Climate Change or Global Warming – Either Way It Spells Big Trouble
I get the newspaper every day, and usually like to do the sudoku and word puzzles before I even delve into the sports pages. Recently, I solved a cryptoquote that I thought would fit well with one of my blogs; it read, “When we see the land as a community to which we belong, we may begin to use it with love and respect.” The quote was attributed to Aldo Leopold (1887 -1948), an American author, scientist, ecologist and environmentalist who was profoundly influential in the development of the environmental movement in this country long before Earth Day became an annual reminder of our need to preserve the planet upon which we live, or global warming began to pose a pervasive threat to our very existence.
As the 2014 Climate Summit was taking place at the United Nations last month, preceded by the People’s Climate March in New York City, which drew over 300,000 participants (similar events were also held in nearly 2700 other locations in 150 countries throughout the world), it was reported by the Associated Press that scientists studying 16 incidents of what they termed “wild weather” last year have determined that over half of them are connected to global warming caused by man’s unabated use of fossil fuels. Heat waves that occurred in Australia, China, Europe, Japan and Korea bore the fingerprints of made-made climate change, as did extreme amounts of rain in parts of India and the United States, and severe drought conditions in New Zealand and in California.

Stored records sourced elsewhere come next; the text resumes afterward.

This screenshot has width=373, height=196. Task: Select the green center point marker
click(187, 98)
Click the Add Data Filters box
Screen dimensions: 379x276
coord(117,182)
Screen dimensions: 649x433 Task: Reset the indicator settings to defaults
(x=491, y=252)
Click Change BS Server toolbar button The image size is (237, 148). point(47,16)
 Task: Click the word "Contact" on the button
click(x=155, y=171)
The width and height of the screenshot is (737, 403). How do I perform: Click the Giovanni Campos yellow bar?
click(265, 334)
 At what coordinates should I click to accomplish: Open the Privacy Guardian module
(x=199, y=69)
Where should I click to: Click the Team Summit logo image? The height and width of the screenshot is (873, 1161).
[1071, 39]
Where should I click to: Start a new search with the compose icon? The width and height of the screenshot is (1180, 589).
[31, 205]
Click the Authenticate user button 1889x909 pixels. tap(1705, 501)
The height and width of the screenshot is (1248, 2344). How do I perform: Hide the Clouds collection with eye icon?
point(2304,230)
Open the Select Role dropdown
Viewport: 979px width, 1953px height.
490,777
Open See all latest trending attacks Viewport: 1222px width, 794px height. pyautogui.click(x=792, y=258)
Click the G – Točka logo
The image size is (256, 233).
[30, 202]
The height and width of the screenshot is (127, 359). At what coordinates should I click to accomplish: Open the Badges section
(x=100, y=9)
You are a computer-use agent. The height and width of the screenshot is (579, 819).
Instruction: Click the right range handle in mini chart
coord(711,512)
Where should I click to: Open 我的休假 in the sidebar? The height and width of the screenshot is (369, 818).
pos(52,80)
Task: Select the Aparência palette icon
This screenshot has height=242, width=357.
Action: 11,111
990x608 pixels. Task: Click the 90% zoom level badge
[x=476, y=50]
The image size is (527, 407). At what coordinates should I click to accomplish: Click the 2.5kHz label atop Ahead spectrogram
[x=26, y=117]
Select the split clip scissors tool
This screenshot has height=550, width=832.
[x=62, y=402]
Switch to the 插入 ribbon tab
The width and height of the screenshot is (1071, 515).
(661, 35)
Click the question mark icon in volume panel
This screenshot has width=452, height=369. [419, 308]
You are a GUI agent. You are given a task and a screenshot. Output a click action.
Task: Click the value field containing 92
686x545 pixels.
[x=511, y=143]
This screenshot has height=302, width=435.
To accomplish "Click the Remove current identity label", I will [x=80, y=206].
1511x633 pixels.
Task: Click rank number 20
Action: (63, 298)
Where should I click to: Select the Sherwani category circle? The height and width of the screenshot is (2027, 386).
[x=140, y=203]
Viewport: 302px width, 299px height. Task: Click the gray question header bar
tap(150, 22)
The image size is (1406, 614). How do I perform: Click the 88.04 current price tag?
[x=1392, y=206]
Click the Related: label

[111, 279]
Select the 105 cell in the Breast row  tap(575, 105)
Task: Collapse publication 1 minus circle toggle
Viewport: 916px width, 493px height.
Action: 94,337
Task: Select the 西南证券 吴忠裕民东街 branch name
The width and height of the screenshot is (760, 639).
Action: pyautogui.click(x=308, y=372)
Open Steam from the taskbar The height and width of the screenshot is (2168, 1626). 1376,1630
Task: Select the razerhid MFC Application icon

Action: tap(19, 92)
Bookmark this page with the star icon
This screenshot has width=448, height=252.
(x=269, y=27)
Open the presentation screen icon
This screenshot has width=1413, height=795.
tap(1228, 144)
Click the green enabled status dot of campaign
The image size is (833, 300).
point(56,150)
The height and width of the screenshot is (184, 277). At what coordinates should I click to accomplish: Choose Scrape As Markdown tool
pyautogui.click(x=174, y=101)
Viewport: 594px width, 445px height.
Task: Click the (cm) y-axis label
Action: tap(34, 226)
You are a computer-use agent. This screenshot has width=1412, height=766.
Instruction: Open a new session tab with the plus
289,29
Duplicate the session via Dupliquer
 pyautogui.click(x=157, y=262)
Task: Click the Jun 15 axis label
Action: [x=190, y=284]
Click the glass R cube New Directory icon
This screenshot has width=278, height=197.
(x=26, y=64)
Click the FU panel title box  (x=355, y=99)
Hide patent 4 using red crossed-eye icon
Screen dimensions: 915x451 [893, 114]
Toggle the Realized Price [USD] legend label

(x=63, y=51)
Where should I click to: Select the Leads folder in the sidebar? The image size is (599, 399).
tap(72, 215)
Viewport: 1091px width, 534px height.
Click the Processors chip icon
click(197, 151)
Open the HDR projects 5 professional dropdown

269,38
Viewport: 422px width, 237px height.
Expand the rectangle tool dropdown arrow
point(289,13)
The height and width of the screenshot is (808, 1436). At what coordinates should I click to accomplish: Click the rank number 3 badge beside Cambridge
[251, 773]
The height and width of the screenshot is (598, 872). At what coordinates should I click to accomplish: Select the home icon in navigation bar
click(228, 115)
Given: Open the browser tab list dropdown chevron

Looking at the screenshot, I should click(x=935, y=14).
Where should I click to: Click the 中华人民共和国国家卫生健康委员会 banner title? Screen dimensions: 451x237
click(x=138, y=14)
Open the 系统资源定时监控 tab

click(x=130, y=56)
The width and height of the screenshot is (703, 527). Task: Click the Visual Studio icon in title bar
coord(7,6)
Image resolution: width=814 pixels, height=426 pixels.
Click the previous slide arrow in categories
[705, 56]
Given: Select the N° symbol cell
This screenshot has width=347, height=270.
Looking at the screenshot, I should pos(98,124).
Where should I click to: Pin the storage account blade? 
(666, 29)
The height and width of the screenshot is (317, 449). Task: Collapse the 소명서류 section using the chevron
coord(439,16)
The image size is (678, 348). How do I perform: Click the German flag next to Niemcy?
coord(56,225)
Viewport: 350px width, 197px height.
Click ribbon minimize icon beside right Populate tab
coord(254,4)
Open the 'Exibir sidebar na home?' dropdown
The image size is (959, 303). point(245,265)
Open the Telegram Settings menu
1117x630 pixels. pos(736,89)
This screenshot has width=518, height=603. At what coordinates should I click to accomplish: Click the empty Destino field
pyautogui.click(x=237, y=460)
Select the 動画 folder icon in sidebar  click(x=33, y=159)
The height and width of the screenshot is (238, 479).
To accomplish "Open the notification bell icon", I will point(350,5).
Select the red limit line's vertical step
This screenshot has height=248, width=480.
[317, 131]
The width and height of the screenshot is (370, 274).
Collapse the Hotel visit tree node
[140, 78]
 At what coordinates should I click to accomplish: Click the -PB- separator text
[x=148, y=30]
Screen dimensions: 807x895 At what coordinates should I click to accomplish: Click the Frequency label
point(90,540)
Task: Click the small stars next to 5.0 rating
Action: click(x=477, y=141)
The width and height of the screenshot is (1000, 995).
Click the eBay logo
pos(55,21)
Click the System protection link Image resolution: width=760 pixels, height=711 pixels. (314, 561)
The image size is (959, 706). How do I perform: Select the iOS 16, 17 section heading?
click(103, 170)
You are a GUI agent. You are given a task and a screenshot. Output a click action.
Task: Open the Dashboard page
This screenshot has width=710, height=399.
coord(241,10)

The studies, organized by the U.S. National Oceanic and Atmospheric Administration (NOAA) and published in the Bulletin of the American Meteorological Society, utilized computer models to reveal the ways in which the odds of particular weather events can increase due to climate change caused by greenhouse gases, while cautioning that global warming is never the sole reason for aberrant weather events. “It’s not ever a single factor that is responsible for the extremes we see,” according to NOAA National Climatic Data Center director Tom Karl. “Natural variability is always part of any extreme climate event.” Meanwhile, the journals Nature Climate Change and Nature Geoscience have published the results of studies conducted by the Global Carbon Project which determined that, in 2013, the world spewed more carbon pollution into the atmosphere than at any time ever before. The leading polluters were China, India and the United States, increasing their emissions by 4.2 percent, 5.1 percent and 2.9 percent, respectively. While China is known to be the world’s worst carbon polluter, the United States had actually reduced its carbon emissions in four of the five years immediately preceding the study, but increased its use of coal in 2013 due to the “recovering economy. “
Aldo Leopold is no doubt rolling over in his grave.